> _Exercise description_
From the first line to the last, reproduce the records exactly.

┄┄┄┄┄┄┄┄┄┄┄┄┄┄┄┄┄┄┄┄

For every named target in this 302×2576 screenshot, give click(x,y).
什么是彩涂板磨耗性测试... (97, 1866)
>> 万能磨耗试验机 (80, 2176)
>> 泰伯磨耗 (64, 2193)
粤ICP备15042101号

┄┄┄┄┄┄┄┄┄┄┄┄┄┄┄┄┄┄┄┄

> _Solution to the exercise_
For every named target in this 302×2576 screenshot, give click(x,y).
什么是彩涂板磨耗性测试... (97, 1866)
>> 万能磨耗试验机 (80, 2176)
>> 泰伯磨耗 (64, 2193)
粤ICP备15042101号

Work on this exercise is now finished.